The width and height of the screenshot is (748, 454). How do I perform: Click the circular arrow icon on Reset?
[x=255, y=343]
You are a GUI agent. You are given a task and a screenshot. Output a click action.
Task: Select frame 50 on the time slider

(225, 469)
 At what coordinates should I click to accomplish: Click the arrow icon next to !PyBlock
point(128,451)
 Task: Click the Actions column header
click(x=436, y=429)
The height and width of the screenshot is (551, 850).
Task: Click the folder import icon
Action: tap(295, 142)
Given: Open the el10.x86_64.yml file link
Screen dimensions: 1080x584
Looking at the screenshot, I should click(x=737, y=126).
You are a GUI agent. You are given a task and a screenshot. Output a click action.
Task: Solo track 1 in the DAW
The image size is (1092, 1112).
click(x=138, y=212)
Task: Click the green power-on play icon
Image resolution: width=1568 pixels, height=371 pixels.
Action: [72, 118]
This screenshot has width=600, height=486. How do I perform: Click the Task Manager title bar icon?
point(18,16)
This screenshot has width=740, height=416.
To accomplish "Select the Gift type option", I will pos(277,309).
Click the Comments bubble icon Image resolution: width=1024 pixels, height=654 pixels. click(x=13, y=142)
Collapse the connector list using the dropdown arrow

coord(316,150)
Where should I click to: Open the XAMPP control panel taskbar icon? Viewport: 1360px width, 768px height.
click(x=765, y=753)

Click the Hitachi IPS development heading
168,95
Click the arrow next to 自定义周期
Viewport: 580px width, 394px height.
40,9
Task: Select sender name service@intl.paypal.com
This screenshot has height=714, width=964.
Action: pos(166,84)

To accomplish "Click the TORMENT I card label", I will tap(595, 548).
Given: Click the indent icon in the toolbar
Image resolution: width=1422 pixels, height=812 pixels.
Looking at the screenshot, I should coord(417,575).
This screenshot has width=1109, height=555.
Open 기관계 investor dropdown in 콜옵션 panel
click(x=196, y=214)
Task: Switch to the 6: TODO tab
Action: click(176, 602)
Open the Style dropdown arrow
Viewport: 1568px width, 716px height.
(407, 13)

# Your task
Only those lines of the entries above that run from the line containing "Viewport: 580px width, 394px height." to the line containing "Given: Click the indent icon in the toolbar", both included, should be transcribed exactly.

# Answer box
Viewport: 580px width, 394px height.
40,9
Task: Select sender name service@intl.paypal.com
This screenshot has height=714, width=964.
Action: pos(166,84)

To accomplish "Click the TORMENT I card label", I will tap(595, 548).
Given: Click the indent icon in the toolbar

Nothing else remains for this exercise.